Fisco

Fattura elettronica affitti brevi: quando è obbligatoria nel 2026

La locazione turistica privata è esente da fattura elettronica, ma se apri partita IVA o superi il 4° immobile la regola cambia. Tutti i casi spiegati.

Pubblicato il 10/06/2026 · 6 min di lettura

La domanda 'devo fare fattura elettronica per il mio Airbnb?' è una delle più frequenti tra gli host pugliesi nel 2026. Risposta breve: nella maggior parte dei casi NO, ma con eccezioni che vanno conosciute.

Locazione turistica privata: esonero pieno

Se affitti come privato (senza partita IVA), fino al 4° immobile, senza servizi accessori, NON sei tenuto a emettere fattura elettronica.
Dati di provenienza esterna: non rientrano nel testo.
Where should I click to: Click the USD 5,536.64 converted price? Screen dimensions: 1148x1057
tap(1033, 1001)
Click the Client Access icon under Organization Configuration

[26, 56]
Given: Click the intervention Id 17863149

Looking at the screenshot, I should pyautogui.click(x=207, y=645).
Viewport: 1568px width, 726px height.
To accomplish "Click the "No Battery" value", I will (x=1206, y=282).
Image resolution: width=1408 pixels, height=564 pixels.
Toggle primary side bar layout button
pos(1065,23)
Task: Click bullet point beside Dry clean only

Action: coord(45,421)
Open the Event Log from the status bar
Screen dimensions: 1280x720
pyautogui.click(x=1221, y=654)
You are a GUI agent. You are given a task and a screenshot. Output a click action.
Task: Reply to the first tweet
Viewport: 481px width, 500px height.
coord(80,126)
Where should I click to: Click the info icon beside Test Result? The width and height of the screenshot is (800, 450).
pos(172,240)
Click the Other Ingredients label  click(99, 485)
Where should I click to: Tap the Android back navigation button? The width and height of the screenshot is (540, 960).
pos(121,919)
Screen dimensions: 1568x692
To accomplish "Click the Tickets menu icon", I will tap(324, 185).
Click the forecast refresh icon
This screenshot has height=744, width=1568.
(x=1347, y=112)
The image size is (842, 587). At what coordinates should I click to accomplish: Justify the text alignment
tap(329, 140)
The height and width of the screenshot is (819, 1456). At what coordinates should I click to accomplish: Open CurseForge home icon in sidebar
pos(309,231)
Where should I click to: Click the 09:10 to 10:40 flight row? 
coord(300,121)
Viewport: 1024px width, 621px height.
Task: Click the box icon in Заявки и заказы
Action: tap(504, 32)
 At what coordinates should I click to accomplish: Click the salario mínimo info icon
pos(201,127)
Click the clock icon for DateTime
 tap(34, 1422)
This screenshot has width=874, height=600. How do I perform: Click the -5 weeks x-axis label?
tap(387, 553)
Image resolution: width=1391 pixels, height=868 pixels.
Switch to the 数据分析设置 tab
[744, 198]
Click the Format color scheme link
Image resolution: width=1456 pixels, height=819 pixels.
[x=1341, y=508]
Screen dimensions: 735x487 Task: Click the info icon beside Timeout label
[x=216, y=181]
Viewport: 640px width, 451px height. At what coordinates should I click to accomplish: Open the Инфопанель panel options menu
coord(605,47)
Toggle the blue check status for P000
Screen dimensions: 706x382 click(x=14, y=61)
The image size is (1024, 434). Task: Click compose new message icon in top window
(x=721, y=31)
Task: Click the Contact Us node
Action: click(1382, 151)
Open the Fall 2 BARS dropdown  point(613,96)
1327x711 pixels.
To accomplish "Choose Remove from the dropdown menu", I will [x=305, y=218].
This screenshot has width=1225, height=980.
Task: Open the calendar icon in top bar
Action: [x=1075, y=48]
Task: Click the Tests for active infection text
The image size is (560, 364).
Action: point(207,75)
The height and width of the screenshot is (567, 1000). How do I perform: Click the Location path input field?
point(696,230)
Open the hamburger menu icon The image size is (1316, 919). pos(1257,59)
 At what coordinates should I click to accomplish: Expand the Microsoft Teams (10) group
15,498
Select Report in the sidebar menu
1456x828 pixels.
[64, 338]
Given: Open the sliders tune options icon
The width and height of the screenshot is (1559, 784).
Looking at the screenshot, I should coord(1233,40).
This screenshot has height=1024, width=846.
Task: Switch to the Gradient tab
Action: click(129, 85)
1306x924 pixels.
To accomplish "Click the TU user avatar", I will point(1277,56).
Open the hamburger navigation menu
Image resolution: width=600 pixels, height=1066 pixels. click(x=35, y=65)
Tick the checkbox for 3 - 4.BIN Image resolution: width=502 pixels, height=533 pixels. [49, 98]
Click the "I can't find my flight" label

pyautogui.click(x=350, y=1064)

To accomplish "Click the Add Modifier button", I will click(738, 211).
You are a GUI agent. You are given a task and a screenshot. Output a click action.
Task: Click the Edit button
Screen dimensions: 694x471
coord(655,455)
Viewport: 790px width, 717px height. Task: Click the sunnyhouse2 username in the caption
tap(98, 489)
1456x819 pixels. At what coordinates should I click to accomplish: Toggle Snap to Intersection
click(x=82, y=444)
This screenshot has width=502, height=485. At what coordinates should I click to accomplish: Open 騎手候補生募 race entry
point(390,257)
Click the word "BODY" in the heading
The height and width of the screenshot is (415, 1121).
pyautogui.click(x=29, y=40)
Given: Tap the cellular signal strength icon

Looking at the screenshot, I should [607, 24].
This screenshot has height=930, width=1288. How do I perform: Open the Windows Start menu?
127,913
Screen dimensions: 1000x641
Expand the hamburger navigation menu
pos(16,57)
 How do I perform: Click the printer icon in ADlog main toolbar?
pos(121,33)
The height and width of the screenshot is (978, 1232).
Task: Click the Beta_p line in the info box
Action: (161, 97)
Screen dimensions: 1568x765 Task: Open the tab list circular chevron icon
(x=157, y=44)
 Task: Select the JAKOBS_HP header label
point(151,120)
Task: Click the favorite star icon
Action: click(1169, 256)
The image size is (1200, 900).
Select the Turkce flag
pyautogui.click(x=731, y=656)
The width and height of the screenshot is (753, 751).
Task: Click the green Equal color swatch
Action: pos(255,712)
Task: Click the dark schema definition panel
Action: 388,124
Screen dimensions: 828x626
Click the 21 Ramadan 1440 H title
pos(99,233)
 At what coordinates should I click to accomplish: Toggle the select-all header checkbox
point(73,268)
La cedolare secca 21%/26% assorbe tutto e l'unico documento richiesto è la ricevuta non fiscale (semplice quietanza) all'ospite che la richiede.

Quando scatta l'obbligo

  • Apri partita IVA per attività ricettiva (CAV, B&B, affittacamere)
  • Superi il 4° immobile (attività imprenditoriale ex art. 1 D.L. 50/2017)
  • Offri servizi accessori (colazione, pulizie infrasettimanali, transfer)
  • Sei una società (SRL, SAS, SNC) anche con un solo immobile
  • Hai aderito a regime forfettario con codice ATECO 55.20.51

Forfettari: dal 2024 obbligo esteso

Dal 1° gennaio 2024 tutti i forfettari (anche sotto 25.000 € di ricavi) emettono fattura elettronica via SdI. Per un host in forfettario significa una fattura elettronica per ogni soggiorno, con causale 'corrispettivi per attività ricettiva extralberghiera'.

Cosa fanno Airbnb e Booking

Le OTA inviano alla tua email mensile un riepilogo incassi/commissioni. Booking emette fattura elettronica per le proprie commissioni (con IVA reverse charge); Airbnb dal 2024 emette fattura elettronica anche verso host italiani con partita IVA. Tu, come host, gestisci la fatturazione verso l'ospite finale solo se sei in regime IVA.

Errori da evitare

  • Aprire partita IVA quando non serve (perdi cedolare 21%)
  • Pensare che il forfettario sia sempre più vantaggioso (vedi guida dedicata)
  • Non conservare le ricevute dei pagamenti per 10 anni
  • Non riportare il CIN sulla ricevuta/fattura (sanzione 800-8.000 € da 2026)

Approfondisci

Per il quadro normativo: guida CIN affitti brevi Puglia, differenze CIN vs CIS Puglia, comunicazione Alloggiati Web, tassa di soggiorno per comune, soglia del terzo immobile e cedolare.

Decisione e costi: checklist per aprire un affitto breve in Puglia, cedolare secca 21% o 26%.

FAQ

Devo emettere ricevuta al cliente Airbnb?

Su richiesta sì, ricevuta non fiscale semplice. Su Booking direct booking idem.

Il forfettario al 15% è obbligatorio se apro partita IVA?

No, è opzionale; valuta cedolare secca privata vs forfettario in base al tuo profilo.

Cosa devo riportare in fattura/ricevuta?

Dati ospite, periodo, importo, CIN, eventuale tassa soggiorno separata.

Ultimo aggiornamento: 10/06/2026. Fonti: Agenzia delle Entrate, Ministero del Turismo (BDSR), Regione Puglia, Polizia di Stato.